Years ago, in the pock-marked lunar landscape of Cappadocia, people lived in caves. Nothing's changed
Saturday 01 June 1996
It was a long journey to Aksaray, an important bus depot and the springboard for Cappadocia. For 14 hours we climbed and surged around vertiginous bends, then trundled over the central Anatolian plain. We emerge from our bus suffused with the acrid smell of Turkish cigarettes into the silent, 3 degree chill of an Aksaray dawn.
This market town is a bustling place but at 5am only two or three figures moved slowly around the bus station. Obliging they served us breakfast: hot and spicy tomato and meat soup served with a mountain of deliciously fresh bread.
Warm soup was very welcome. It was hard to believe that we had left behind 30 degrees of Mediterranean heat on the coast to be greeted by this chilly breath of mountain air. I huddled over my soup wondering how to fill the time until 12 o'clock-ish when the local bus to Ihlara, gateway to one of the most interesting valleys in Cappadocia, departed. I emphasise the "ish" as the local buses leave only when they have enough passengers to make it worthwhile. We decided not to bother waiting and started negotiations for a taxi.
Mustafa was a stubborn taxi driver and we bargained fiercely, walking off several times until we reach a mutually agreeable sum for our one- hour trip. Then, in the hazy early morning light, we wound our way under the awning of the distant Melendiz range of mountains to Ihlara.
There is no gentle introduction to this canyon village - the taxi turned the last corner in a cloud of dust and we found ourselves plunged into the last century. Woodsmoke rose from rough stone houses. Corn and onions lay drying on the flat roofs in readiness for winter storage. Donkeys carefully picked their way down rocky paths, laden with bundles of twigs and dried hay, and children wandered aimlessly kicking stones, shouting to each other across the central square.
Guide books say that the Ihlara valley is as beautiful a place as you can imagine. That's not much of an exaggeration. The valley is a fertile canyon 15 kilometres long that runs from Ihlara to Selim. And the walk between these two villages passes an amazing collection of tufa dwellings.
Tufas are extraordinary formations, the result of erosion on the soft stone formed by the volcanoes of the local Erciyes, Hasan and Melendiz mountains. They are the hallmark of Cappadocia.
Murat, the manager of our boarding house in Ihlara, took us up a goat track to the top of the canyon. From here the water tumbles in falls and gulleys, creating pools that the local boys dive and swim in.
We set off, through a dreamy landscape, for Selim. The walk down the canyon at first took us through the steep walls that were dotted with ancient churches hewn out of the rock.
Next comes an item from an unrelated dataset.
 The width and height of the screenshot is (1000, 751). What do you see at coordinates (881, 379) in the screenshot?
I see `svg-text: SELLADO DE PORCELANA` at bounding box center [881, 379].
These churches have existed since the Middle Ages and in many you can still see frescoes and wall paintings that have survived the religious disputes of the region.
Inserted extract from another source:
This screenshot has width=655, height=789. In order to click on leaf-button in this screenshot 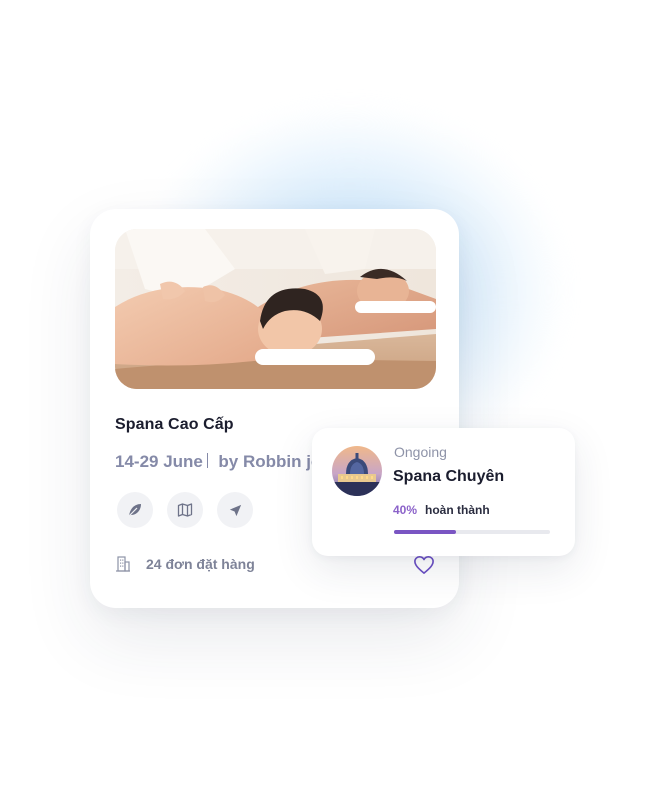, I will do `click(135, 510)`.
The valley is relatively unspoilt by tourism and no one has yet thought to make tours of the local underground dwellings that are scattered the length of the canyon. There's a labyrinth of paths here, the extent of which remains unknown: clutching our torches we conducted our own voyage of discovery.
Further along the canyon, the walk becomes steep, with great boulders to negotiate. We also had to make our way through butterflies that fluttered endlessly around us. As the canyon widens, fields hug the banks of the river, offering a refreshingly green outlook. Flocks of sheep slept intransigently along the path, huddled together for comfort. In the river below, young lads stood fishing in the water.
We reached Selim as daylight was fading. It was a magical time to wander round this small village. Donkeys and goats came home unaccompanied from their day's grazing, and the setting sun cast long shadows over the tufa dwellings and the disused tufa churches.